If you can't take them to it, bring it to them!

Submitted by Angela Becker on Fri, 2017-07-14 00:00

Like so many of us, I feel that field trips are next to impossible to coordinate for my students. I have anywhere between 140-190 7th graders and that's only half of the students in our grade. Finding places that can accommodate 300+ students is next to impossible. Taking that many students out of the building really messes up the other teachers. (Field trips have to be broken up into smaller groups and maybe even stretched over more than one day. This causes issues for the other teachers in the building as they may lose multiple instruction days.) Finding funding for that many students (we can't charge any fees) can be difficult as well. Then it's there's the bus schedules, chaperones, etc. A colleague and I did coordinate a spring break trip to the Discovery Center to see the Bodies exhibit when it was here but I've only done it once.

I am looking forward to scheduling field trips for my Aquatic Ecology class (only 32 students) however it seems unlikely that my 7th graders will get any. So it's time I really explore the other options.
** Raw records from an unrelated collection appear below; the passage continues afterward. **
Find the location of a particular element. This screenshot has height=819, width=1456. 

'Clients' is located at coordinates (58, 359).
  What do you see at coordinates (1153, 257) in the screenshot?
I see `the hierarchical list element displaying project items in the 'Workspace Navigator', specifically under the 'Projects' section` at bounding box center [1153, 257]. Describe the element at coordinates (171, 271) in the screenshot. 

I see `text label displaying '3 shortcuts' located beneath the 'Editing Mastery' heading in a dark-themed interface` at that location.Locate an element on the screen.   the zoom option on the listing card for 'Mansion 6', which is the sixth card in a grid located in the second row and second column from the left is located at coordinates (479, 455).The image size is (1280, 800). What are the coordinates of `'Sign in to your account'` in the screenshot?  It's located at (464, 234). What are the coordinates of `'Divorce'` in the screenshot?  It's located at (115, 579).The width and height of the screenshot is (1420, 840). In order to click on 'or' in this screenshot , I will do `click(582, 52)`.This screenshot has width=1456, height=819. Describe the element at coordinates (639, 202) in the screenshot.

I can find plenty of documentaries and I have had a few guest speakers over the years, but the are so many more ways that could be bring the experts and resources into my room. I will actively pursue more guest speakers. I need to implement virtual fieldtrips and Skype sessions. I need to post information on my website for parents and students about where and when hands on opportunities are taking place. (I think I've heard everyone express how amazed they are at the educational experiences in our community.) and I want/need to line up more meeting opportunities like the Discovery Center one that I did. It was fun to see the students out with their families and I think the parents appreciate an event to take their students to when they are on break with them.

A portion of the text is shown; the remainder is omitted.